The memorial service was held in Jordan Hall at the New England Conservatory of Music. Dozens of musicians from all facets of her life presented a nearly three-hour long concert in tribute to their mentor, teacher, colleague, and friend. In between the musical pieces, friends, fellow musicians, and former teachers shared their memories of this amazing woman. As I sat there listening, I heard over and over mention of a life lived with passion and joy. All talked about her calling as a teacher, about the profound influence she had on their and others' lives, both musical and personal. I can't say I was jealous of all that was being said, but I certainly was inspired. My friend lived her life in the moment, and for the moment. She knew that each moment mattered, and she made certain it mattered for all she spent time with. She knew, in the end, that God's love made all the difference in the world, and she made sure to let everyone else know that too. It was amazing, in that mostly secular setting, to hear person after person talk about God's love as it shone through their friend and teacher's life.

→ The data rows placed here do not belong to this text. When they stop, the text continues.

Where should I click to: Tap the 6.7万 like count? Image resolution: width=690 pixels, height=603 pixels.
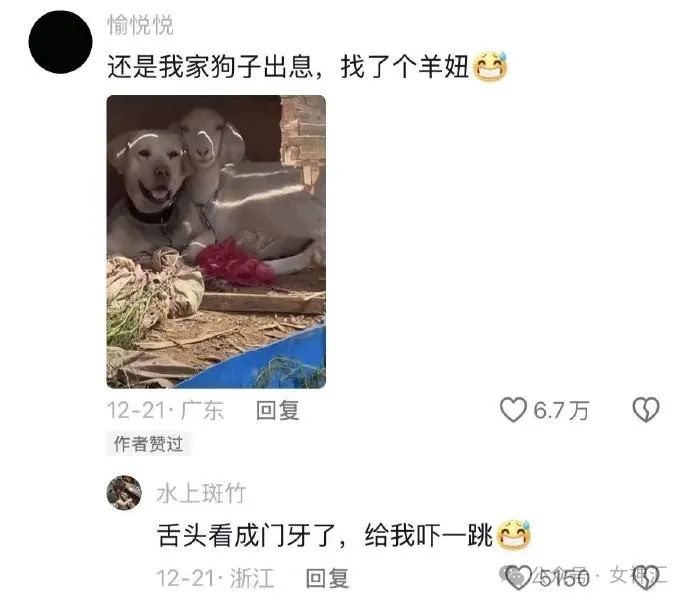[561, 410]
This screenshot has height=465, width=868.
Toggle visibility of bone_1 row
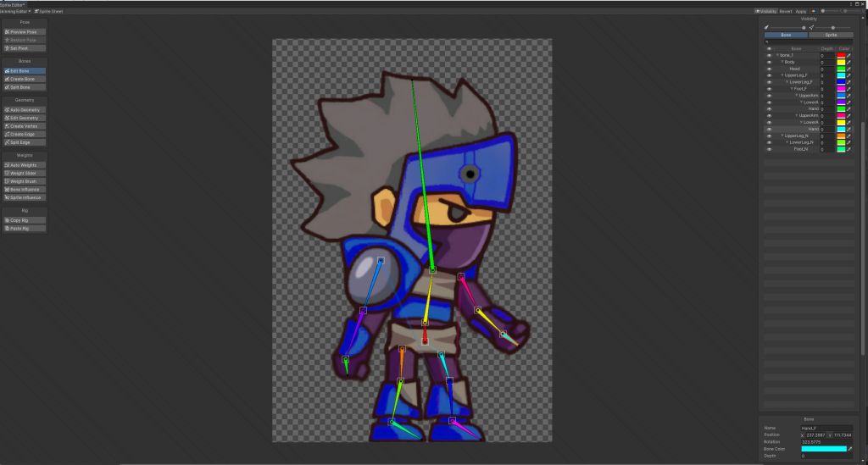tap(769, 55)
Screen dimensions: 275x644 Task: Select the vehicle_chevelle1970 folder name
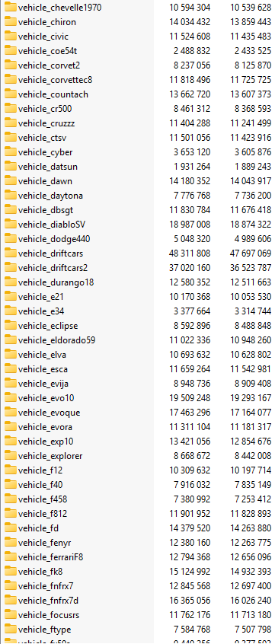tap(59, 8)
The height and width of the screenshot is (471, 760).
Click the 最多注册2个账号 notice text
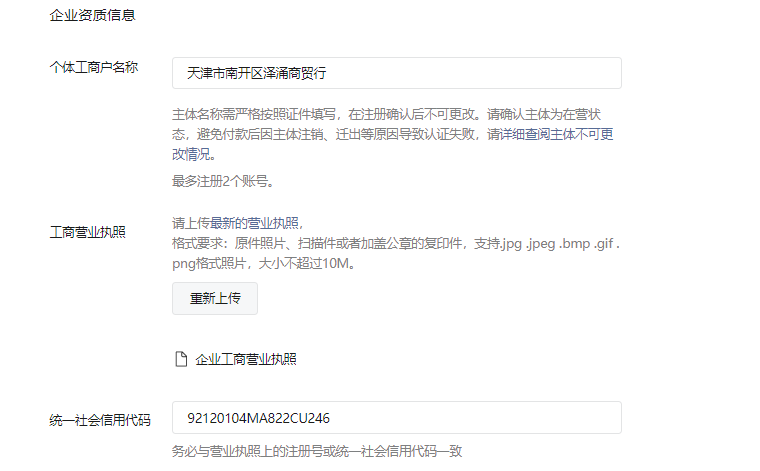223,182
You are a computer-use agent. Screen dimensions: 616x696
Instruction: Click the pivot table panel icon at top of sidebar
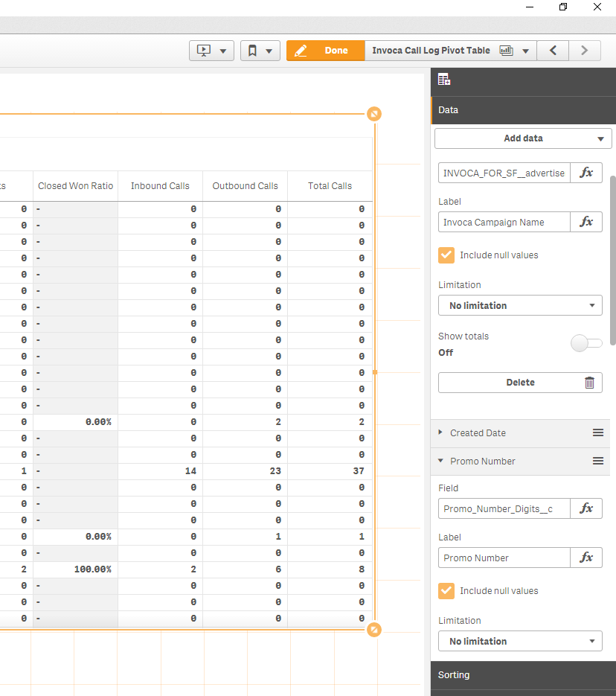click(x=445, y=79)
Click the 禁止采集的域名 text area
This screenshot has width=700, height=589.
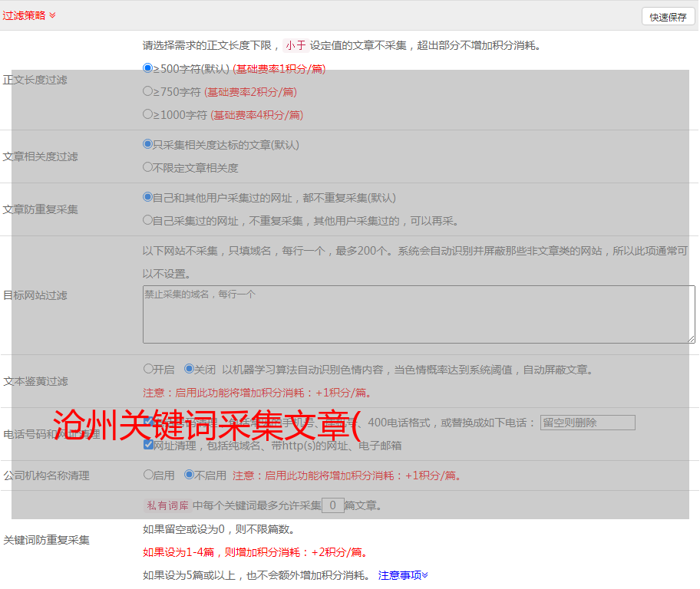(418, 314)
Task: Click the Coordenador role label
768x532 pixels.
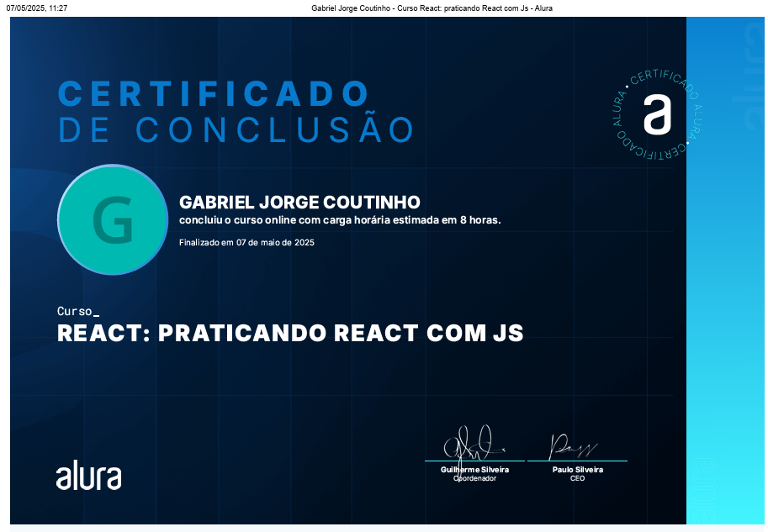Action: 474,478

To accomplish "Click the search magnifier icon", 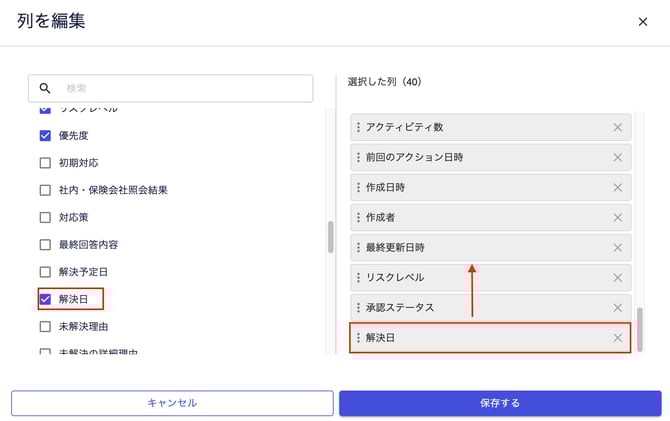I will (x=45, y=88).
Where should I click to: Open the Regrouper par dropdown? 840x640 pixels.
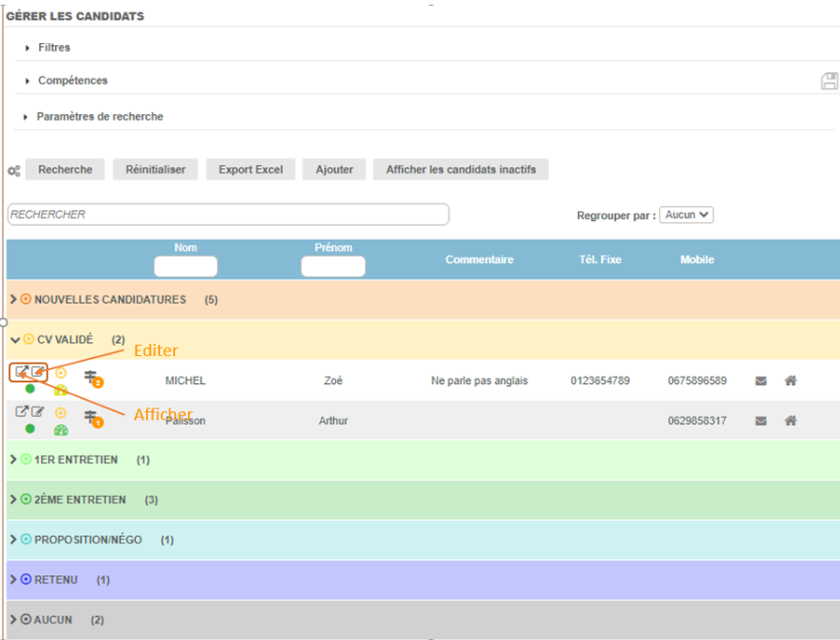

The final speaker, my friend's husband (a friend of even longer standing), talked about her peace and contentment, right up to the end of her life. She died, he said, without regret.
On the 10th anniversary of this memorial service, my friend’s husband posted a follow-up on Facebook that received over 500 responses of comments and emojis. Reading those comments last week reminded me all over again of the wonder, the power, the necessity of a well-lived life and how the light of my friend’s influence has not dimmed one iota over the past ten years. The love for her was just as strong, the loss just as poignant. What a privilege to have known someone like that, and what an important reminder of the importance of how we live our lives!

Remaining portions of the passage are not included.